Falls dort Strömungen im See sind, was ganz normal wäre bei Wind, ist ein Abtreiben des Wagglers von 5 Metern in 15 Minuten nicht sehr viel. Wenn du, wie du schreibst, auf Rotaugen angelst, sollte es kein großes Problem darstellen. Rotaugen nehmen oft ganz gern den über Grund angebotenen Köder und du kannst den Köder so anbieten, dass er durch den Schwarm treibt. Bedenke auch, dass bei Unterströmungen der Fisch sich auch neben dem Futterplatz in Richtung Strömung aufhalten kann. 
Beim Angeln auf Brassen könntest du versuchen, den Köder stationär anzubieten, indem du die Montage mit einem größerem Blei ca. 20-30 cm vom Haken entfernt aufliegen lässt. Bei guter Abstimmung bleibt die Montage am Platz stehen und die Wagglerspitze wird nicht unter Wasser gedrückt. Brassen würden sich meistens nicht daran stören, dass sie das unterste Blei mit bewegen müssten.


----------



## Riesenangler (18. April 2017)

*AW: Waggler treibt ab*

Als ich noch aktiv Bewerbe gefischt habe, haben sich die Brassen, zumindest in unserer Gegend, überhaupt nicht von einem aufliegenden Blei stören lassen. Und ich fische heute noch vom Boot aus in der Havel bis zu zwei Gramm (Strömungsabhängig) aufliegend. Und die Viecher juckt es einen Schei.. .


----------



## feederbrassen (18. April 2017)

*AW: Waggler treibt ab*



Ukel schrieb:


> Falls dort Strömungen im See sind, was ganz normal wäre bei Wind, ist ein Abtreiben des Wagglers von 5 Metern in 15 Minuten nicht sehr viel. Wenn du, wie du schreibst, auf Rotaugen angelst, sollte es kein großes Problem darstellen. Rotaugen nehmen oft ganz gern den über Grund angebotenen Köder und du kannst den Köder so anbieten, dass er durch den Schwarm treibt. Bedenke auch, dass bei Unterströmungen der Fisch sich auch neben dem Futterplatz in Richtung Strömung aufhalten kann.
> Beim Angeln auf Brassen könntest du versuchen, den Köder stationär anzubieten, indem du die Montage mit einem größerem Blei ca. 20-30 cm vom Haken entfernt aufliegen lässt.
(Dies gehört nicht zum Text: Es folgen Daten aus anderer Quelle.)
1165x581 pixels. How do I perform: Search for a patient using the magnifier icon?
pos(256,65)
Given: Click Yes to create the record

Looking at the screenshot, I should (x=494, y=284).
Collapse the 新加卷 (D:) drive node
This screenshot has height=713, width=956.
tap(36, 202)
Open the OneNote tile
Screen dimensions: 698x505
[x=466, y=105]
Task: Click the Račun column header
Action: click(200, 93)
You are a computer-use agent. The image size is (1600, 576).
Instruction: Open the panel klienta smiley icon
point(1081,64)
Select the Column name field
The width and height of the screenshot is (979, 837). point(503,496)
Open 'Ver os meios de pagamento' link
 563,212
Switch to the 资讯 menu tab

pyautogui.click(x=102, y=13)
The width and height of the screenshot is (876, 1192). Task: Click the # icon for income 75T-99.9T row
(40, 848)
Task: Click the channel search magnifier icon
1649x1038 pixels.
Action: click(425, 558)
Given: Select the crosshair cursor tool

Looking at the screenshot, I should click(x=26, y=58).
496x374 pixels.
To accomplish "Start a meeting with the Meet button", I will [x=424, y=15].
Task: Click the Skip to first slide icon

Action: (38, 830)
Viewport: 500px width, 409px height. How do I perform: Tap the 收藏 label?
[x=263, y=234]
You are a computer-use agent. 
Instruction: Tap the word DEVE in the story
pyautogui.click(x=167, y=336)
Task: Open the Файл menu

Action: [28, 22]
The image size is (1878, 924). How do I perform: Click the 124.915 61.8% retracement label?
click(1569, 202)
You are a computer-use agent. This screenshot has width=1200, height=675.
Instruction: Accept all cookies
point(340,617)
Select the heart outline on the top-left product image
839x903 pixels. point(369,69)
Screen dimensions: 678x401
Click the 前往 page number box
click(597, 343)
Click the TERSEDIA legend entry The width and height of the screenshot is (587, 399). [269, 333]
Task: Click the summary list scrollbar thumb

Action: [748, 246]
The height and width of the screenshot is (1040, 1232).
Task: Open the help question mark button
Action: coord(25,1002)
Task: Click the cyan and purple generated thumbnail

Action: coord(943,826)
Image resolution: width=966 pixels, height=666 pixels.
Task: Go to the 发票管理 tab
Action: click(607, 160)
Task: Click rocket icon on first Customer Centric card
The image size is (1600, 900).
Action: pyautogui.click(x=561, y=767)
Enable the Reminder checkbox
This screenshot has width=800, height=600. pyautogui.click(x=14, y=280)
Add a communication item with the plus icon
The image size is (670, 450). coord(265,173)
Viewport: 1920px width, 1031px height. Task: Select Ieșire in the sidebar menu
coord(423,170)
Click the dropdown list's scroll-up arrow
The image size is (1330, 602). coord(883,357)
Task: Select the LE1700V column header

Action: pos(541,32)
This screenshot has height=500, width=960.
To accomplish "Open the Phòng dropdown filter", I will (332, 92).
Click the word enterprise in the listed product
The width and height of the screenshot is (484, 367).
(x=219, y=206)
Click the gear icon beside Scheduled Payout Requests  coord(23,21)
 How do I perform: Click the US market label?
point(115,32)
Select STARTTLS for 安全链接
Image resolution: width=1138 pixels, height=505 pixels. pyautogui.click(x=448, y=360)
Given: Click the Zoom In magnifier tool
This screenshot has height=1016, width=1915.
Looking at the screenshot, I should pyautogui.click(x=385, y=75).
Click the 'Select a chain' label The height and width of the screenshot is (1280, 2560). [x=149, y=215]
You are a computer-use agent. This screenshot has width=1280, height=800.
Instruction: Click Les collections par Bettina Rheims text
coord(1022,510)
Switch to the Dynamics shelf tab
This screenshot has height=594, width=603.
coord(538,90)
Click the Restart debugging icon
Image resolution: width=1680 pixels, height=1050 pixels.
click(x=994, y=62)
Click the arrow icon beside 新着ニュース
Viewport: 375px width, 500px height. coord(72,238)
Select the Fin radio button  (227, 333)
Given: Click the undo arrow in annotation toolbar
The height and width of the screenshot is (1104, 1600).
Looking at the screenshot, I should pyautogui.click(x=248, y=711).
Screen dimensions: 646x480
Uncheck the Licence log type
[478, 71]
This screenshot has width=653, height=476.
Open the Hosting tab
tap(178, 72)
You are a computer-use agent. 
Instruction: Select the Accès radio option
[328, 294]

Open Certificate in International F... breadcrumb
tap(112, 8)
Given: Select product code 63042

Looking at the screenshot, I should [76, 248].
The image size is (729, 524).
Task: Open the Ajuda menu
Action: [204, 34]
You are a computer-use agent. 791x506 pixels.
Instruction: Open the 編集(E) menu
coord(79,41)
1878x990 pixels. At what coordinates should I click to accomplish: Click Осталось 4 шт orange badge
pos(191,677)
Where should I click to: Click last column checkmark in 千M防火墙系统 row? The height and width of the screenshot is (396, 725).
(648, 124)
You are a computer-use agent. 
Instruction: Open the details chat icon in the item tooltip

Bei guter Abstimmung bleibt die Montage am Platz stehen und die Wagglerspitze wird nicht unter Wasser gedrückt. Brassen würden sich meistens nicht daran stören, dass sie das unterste Blei mit bewegen müssten.




Würde ich dir so unterschreiben.
Nach meiner Erfahrung lassen sich Brassen und co nicht davon stören wenn alles gut auf einander abgestimt ist.


----------



## Hechtler11 (19. April 2017)

*AW: Waggler treibt ab*

@Riesenangler: Gute Idee, aber nicht in einem tiefen Gewässer! 

feederbrassen: Hab mir gestern gleich eine unvorbebleite Pose bestellt mit 5 gr. bestellt. #6

Ja, ich muss knapp über Grund angeln, weil der See überall Bodenbewuchs aufweist. Ankern is also nicht. |gr:

Ukel: Danke für deine Ausführung. Vielleicht bin ich ja doch etwas penibel. Wenn ich etwas gefangen hätte, würde ich mir jetzt darüber höchstwahrscheinlich keine Gedanken machen.


----------



## Fr33 (19. April 2017)

*AW: Waggler treibt ab*

Hmmm.... 5gr sind jetzt auch nicht die Welt. Vorallem macht es einen Unterschied, ob man einen 5gr Unbebleiten Waggler wirft, oder einen leicht vorbebleiten..... selbst wenn der vorbebleite etwas leichter ist.

Ich fische inzwischen auch im Bereich von unter 25m Distanz nicht unter 6gr Tragenden Wagglern bzw. Antenna Posen. Bei vorgebleiten Wagglern nichts unter 10gr .... sauber austariert merkt der Fisch da auch nix. Man hat aber reserven was die Beschwerung angeht und es wirft sich entspannter....

Wobei ich aber nicht gezielt auf Rotaugen fische sondern eher auf Brassen usw.


----------



## Hechtler11 (19. April 2017)

*AW: Waggler treibt ab*



Fr33 schrieb:


> Hmmm.... 5gr sind jetzt auch nicht die Welt. Vorallem macht es einen Unterschied, ob man einen 5gr Unbebleiten Waggler wirft, oder einen leicht vorbebleiten..... selbst wenn der vorbebleite etwas leichter ist.
> 
> Ich fische inzwischen auch im Bereich von unter 25m Distanz nicht unter 6gr Tragenden Wagglern bzw. Antenna Posen. Bei vorgebleiten Wagglern nichts unter 10gr .... sauber austariert merkt der Fisch da auch nix. Man hat aber reserven was die Beschwerung angeht und es wirft sich entspannter....
> 
> Wobei ich aber nicht gezielt auf Rotaugen fische sondern eher auf Brassen usw.




Sry, 6 gr. hat das Ding. Sollte mit 0.16mm Schnur für 15 Meter reichen.


----------